What people don’t seem to think about is the quality of the air inside their own homes. Protected by four walls, a few doors and glass windows, you may think you are safe from outdoor pollutants. However, this simply isn’t the case.
In fact, your indoor air quality may be just as bad — if not worse — than the air outside. Lead, formaldehyde, benzene, radon, dust mites, mould and other contaminants can easily find their way into your home and cause any number of health issues.
Luckily, there are a number of things you can do to prevent the introduction of these toxins and irritants into your home. And, if they’re already present, it’s possible to get rid of many of them.
1. Clean, Clean, Clean
Dust, dander, dirt and bacteria have a way of floating into homes and settling on floors, shelves and other surfaces. These respiratory irritants can have negative health effects on people with asthma, the elderly and people who are sensitive to allergens. And, because your home is likely airtight most of the year, none of this dust or dirt ever escapes your home — unless you clean it.
Vacuum, dust, mop and sweep on a regular basis to keep allergens at bay. In high traffic areas, vacuum the same spot multiple times. You might also consider having guests remove their shoes before coming inside as they track in all kinds of bacteria and dirt. One study found that 98% of lead dust in homes is tracked in from outside.
2. Maintain Proper Humidity Levels
Mould and dust mites thrive in moist environments. And these pests can release spores, exacerbate asthma symptoms and cause allergies. So keeping your home at a proper humidity level is essential to improving air quality and keeping your family healthy.
As a general rule of thumb, the humidity level inside your home should be 40% to 60%. In the summer, use an air conditioner to maintain air quality and reduce pollen count indoors. And, in the winter, use a humidifier and dehumidifier as you deem necessary.
The use of one of the top dehumidifiers can help to prevent dry skin, nose bleeds, mould and other potential health risks. You might also run exhaust fans while taking hot showers, refraining from over-watering house plants and fixing leaky pipes.
3. Start Your Car Outside
If you have a habit of starting up your car in the garage, now may be the time to break it, especially if your garage is attached to your home. The smoke, carbon monoxide and other harmful gases emanating from your tailpipe can easily enter your home through gaps under doors, ducts, uninsulated outlets and other openings.

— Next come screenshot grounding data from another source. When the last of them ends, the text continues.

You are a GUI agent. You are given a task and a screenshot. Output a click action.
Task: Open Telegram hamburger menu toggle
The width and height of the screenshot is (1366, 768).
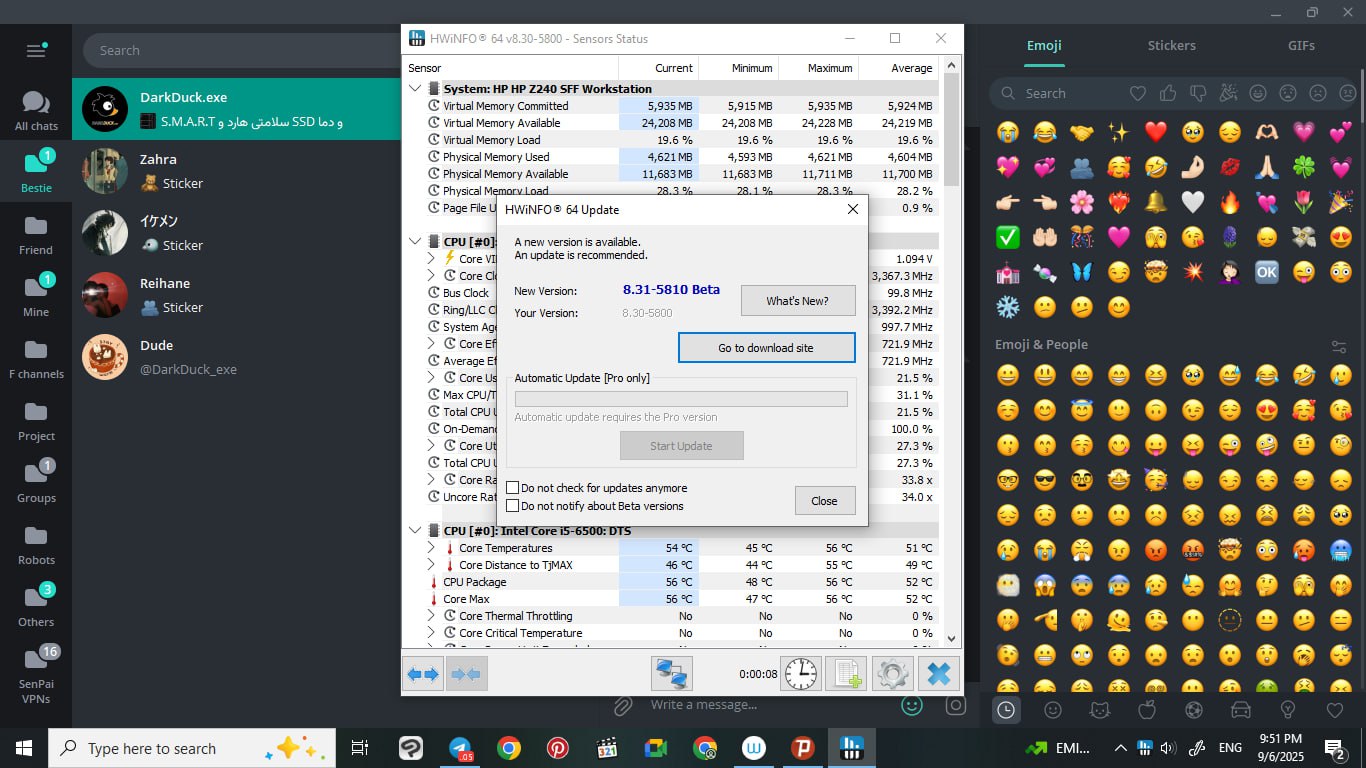tap(36, 50)
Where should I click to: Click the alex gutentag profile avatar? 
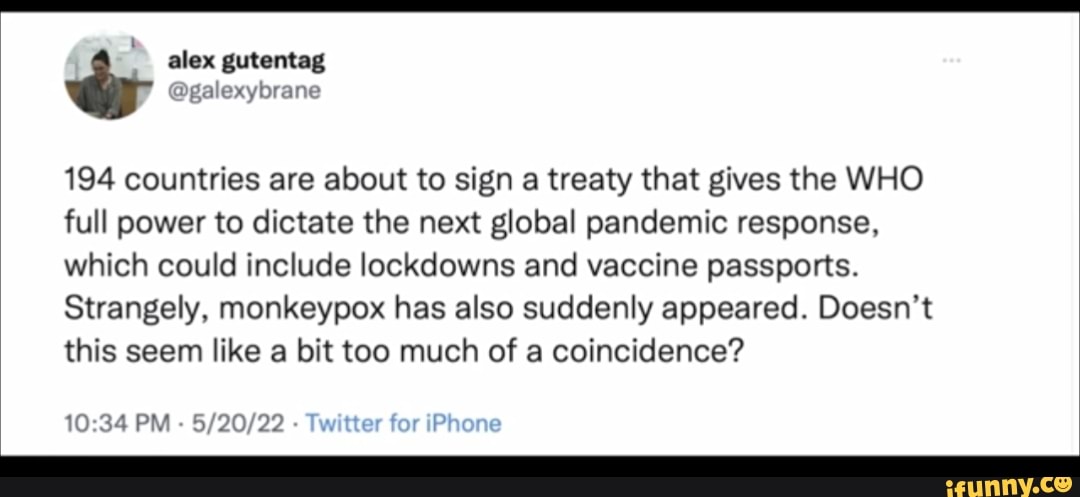109,76
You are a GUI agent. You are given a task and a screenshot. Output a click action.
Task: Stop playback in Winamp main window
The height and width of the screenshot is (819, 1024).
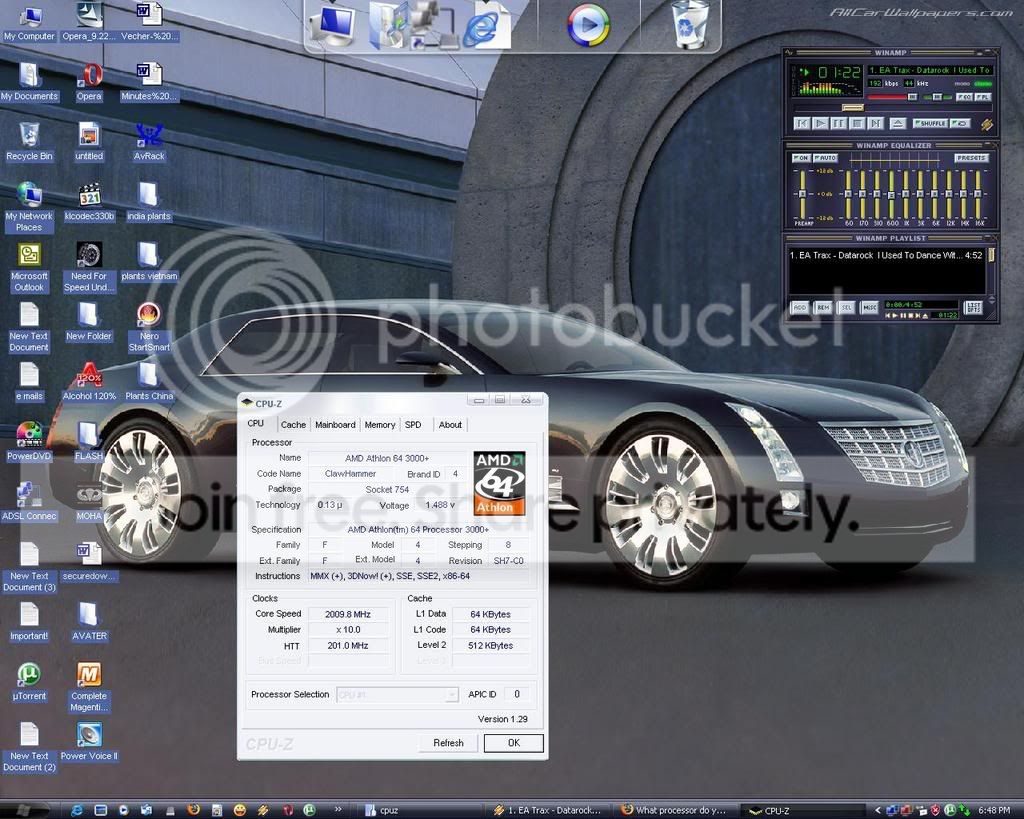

If you notice coloured smoke coming out of your exhaust pipe, this may serve as all the more reason to start your car up outside and keep it parked on the street, far away from your home.
For instance, dark or black smoke may be a sign of oil leaking into the combustion cycle. This can cause your vehicle to create high levels of smog, which poses a potential threat to everyone around.
4. Avoid Flames and Sprays
Put down the pine-scented air freshener. Studies have shown that these seemingly beneficial products may be causing more harm than good. All types have the potential to emit high concentrations of volatile organic compounds.
In the United States, all air fresheners scientists tested emitted one or more of potentially toxic or hazardous compounds. By themselves, these chemicals are dangerous enough but they also have the potential to mix and react with other products within the home, which could cause even more indoor air pollution.
Additionally, burning certain kinds of candles can also release particulate matter, chemicals and other harmful substances into your home’s air.
One study found that paraffin-based candles, which are the most common — release toxic chemicals toluene and benzene. And frequently lighting these candles in unventilated spaces can dramatically impact the quality of your air. Thus, it may be better to stick to lighting beeswax or soybean candles while simultaneously ventilating your home.
Now that you know some sources of indoor air pollution – and strategies to manage them – you can breathe a little easier. Make these four suggested changes today!